Earlier this year Autodesk Labs released the Jig & Fixture Design technology preview, it's awesome… for those who use those kinds of fixtures and fittings. However, I have to applaud them for including the ability to build your own assets—it’s exactly the kind of functionality that’s needed with the other design accelerators. But here's the thing, most companies will want to use standard jigs over and over again simply because of the time it takes to set them up. This would also be true in design. Wouldn't it be great if defining a manufacturing base plane also tied it into a predefined jig and fixture type? I think so, since the designer/engineer would be immediately considering how to manufacture this thing they are designing. Of course there will be times when you just need to create custom jigs and fixtures and that’s to be expected.

Figure 5: Autodesk Labs Jig & Fixture Design Tech Preview.

I really hope Autodesk Labs understands the limitations this tech preview has and continues to push it to the incredible heights of which it is capable.

CAD to CAM

I thought I should include Wikipedia's definition of CAM to start off this section. Computer-aided manufacturing (CAM) is the use of computer software to control machine tools and related machinery in the manufacturing of work pieces. This is not the only definition for CAM, but it is the most common.  CAM may also refer to the use of a computer to assist in all operations of a manufacturing plant, including planning, management, transportation and storage.  Its primary purpose is to create a faster production process and components and tooling with more precise dimensions and material consistency, which in some cases, uses only the required amount of raw material (thus minimizing waste), while simultaneously reducing energy consumption.

CAM is a subsequent computer-aided process after computer-aided design (CAD) and sometimes computer-aided engineering (CAE), as the model generated in CAD and verified in CAE can be input into CAM software, which then controls the machine too.

I have highlighted two sections of that definition which I feel are pertinent. CAM is more often than not referred to as Computer-Aided Machining, because of its use in the name of the software used to program CNC machines. In fact, it stands for Computer-Aided Manufacturing, the first highlighted section explains its much broader definition, which in a way is more important in the grand scheme of things and yet there is very little software on the market to specifically tackle the issue during design.

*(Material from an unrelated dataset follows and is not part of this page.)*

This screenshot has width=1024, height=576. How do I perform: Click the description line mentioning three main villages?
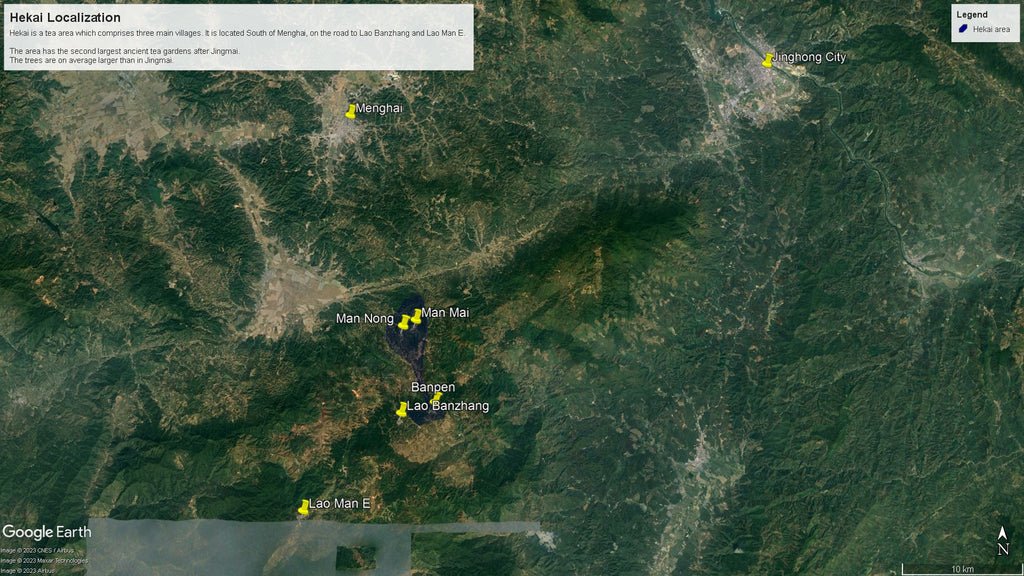pyautogui.click(x=237, y=34)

Figure 6: CAD/CAM part vs. actual part.

Which brings me to the second section I highlighted. Traditionally CAE has been carried out as a check at the end of the design process prior to giving it the green light. In the past 24 months, Autodesk has commendably been changing this and with the use of Cloud technology I'm sure it will be a success. That is, CAE is now quite firmly becoming part of the conceptual/pre-design stage via iterative optimization. I hope it's going to be CAM's turn soon—how a part is going to be manufactured and how it is going to move through that process in the factory should be just as much part of design process as simulating how it's going to perform under load in the field.

On that note, I asked John Evans if in his experience CAM has always been a separate department from the CAD guys. He answered, "Yes, CAM is a separate world. With the exception of EdgeCAM perhaps, CAM is not integrated into CAD and design. This has never presented too much of a problem because of one factor—CAM guys have to think in terms of what a machine can do, and tell the machine how to behave. Having separate software, or at least separation from a CAD platform, is the norm."

John's view is true and certainly representative of what is going on in the workplace; however, I would like to see a world where all designers and engineers understood or were helped to understand these CAM and manufacturing processes by the tools they are using for design. This will ultimately challenge manufacturing conventions and lead to better, cheaper, faster, and more easily manufactured products.

Figure 7: Image courtesy of Paul Munford www.cadsetterout.com.

One of the stumbling blocks is that the CNC industry seriously lacks standardization. Each CNC manufacturer has its own interpretation of what is best; ISO CNC code isn't even standardized. There are some guidelines, but they aren't enforced, plus the ISO code standard has a tone of open standard to allow for variation in hardware and machine configuration. This makes it very difficult for software houses like Autodesk to do anything to help smooth out the flow of data from CAD to CNC. Although off topic, a great example of this problem is Autodesk's stance on OpenGL vs Direct X. The overhead required to support the annual certification of their applications on as many graphics cards as possible was a massive problem and they are still stuck with it in some sectors of their organization. What this shows is if they can use a standardized and benchmarked system then they will, even if it means taking a slight performance hit.

So this would be a tricky situation for Autodesk. CAM is a difficult thing to nail. For a start, the CAM industry itself can't get it right and largely seems to be stuck in a rut. Many packages insist on extracting 2D geometry from a 3D solid, so it can apply 3-axis tool paths. Eventually those packages usually end up using the solid geometry for 3D surfacing toolpaths, but they demand a series of wasteful steps to define 2D geometry most of the time. This kind of approach is archaic.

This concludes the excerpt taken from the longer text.